Льюис фыркнул.
— Вот и накликали несчастье. Пленницы и рабыни! Надо же придумать такое дурацкое название!
— Тут ты загнул, Луи. Ведь только женщины там и уцелели.
— Что-то я тебя не понимаю.
— После той эпической войны. Ну, знаешь, те, что были не моложе Эль-Кэпа.
Льюис не поддержал шутку.
— Из них не уцелел никто, Хью. Они все погибли.
Насмешка Льюиса расстроила Хью. Он подумал, что, возможно, они раздражены после трудного дня. Они не на шутку устали. А громада Анасази, несмотря на все усилия, вздымалась высоко над ними.
— Постарайся все же воздать им должное, — сказал он. — Они были смелы, как чертовки.

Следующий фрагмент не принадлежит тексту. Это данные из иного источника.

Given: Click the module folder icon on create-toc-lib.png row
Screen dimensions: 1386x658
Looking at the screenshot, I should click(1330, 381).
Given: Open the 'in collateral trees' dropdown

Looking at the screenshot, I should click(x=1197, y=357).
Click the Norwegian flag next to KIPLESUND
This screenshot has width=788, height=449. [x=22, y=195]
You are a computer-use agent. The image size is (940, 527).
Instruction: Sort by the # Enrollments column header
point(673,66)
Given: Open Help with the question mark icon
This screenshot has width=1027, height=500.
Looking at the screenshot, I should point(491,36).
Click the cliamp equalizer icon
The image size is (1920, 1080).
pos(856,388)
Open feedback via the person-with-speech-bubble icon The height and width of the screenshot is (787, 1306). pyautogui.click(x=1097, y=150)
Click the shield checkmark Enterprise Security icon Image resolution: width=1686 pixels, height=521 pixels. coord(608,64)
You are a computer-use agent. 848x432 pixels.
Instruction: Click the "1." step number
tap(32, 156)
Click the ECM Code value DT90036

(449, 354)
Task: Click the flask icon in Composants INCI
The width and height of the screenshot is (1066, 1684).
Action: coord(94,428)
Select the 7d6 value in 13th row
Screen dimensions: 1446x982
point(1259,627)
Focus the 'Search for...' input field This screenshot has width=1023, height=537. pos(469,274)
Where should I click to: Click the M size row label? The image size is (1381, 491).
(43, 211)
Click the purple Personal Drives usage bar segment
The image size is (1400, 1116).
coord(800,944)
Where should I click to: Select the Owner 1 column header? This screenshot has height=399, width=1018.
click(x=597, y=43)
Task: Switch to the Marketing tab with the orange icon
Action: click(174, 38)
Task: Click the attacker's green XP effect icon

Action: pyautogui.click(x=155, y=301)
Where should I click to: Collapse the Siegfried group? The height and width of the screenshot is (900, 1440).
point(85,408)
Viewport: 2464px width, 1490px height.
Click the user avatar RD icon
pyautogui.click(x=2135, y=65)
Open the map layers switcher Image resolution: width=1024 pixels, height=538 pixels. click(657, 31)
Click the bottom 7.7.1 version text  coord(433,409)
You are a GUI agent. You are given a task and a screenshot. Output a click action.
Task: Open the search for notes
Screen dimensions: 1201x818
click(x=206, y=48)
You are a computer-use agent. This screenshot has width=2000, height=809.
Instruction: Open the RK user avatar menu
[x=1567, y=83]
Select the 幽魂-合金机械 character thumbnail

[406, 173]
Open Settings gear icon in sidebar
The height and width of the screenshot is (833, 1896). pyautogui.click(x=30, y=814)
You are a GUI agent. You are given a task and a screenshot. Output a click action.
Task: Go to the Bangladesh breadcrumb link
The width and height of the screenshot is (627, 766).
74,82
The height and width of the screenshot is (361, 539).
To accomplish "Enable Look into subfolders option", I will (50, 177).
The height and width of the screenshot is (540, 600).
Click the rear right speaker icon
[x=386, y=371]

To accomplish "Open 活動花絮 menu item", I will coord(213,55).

Воительницы. Амазонки.
— Иисус! — воскликнул Льюис.
— Но ты же бард. Где же твое поэтическое чувство?
— Это никакая не поэзия. Это гордыня. Рэйчел напичкала этим дерьмом наших девочек. Она говорила: мечта должна быть большой! Еву просто оклеветали! Ты можешь в один прекрасный день стать президентом! Вся эта фигня насчет женщины-богини растет в мозгах, как на дрожжах, и вдобавок еще и заразна. Они почему-то уверены, что могут танцевать в огне и не обжигаться.
Хью уперся ногами в скалу. У него тоже было горько на душе, но его чувство было совсем не таким, как у Льюиса.
— Раз уж они, по твоему мнению, были здесь не на месте, то, может быть, и нам с тобой тут нечего делать, — возразил Хью. — И ты после этого еще рассуждаешь о гордыне…
— Я только предлагаю посмотреть, куда это их заводит.
— Эти женщины пожертвовали всем, что у них было.
— Они крепко лажанулись, Хью. Только потому, что высунулись слишком далеко.
В памяти Хью возникло недавнее зрелище: девушка, лежащая на камне в лесу, словно человеческая жертва на алтаре.
— Ты несправедлив, — сказал он.
— Я говорю о том, как я это вижу, — заявил Льюис.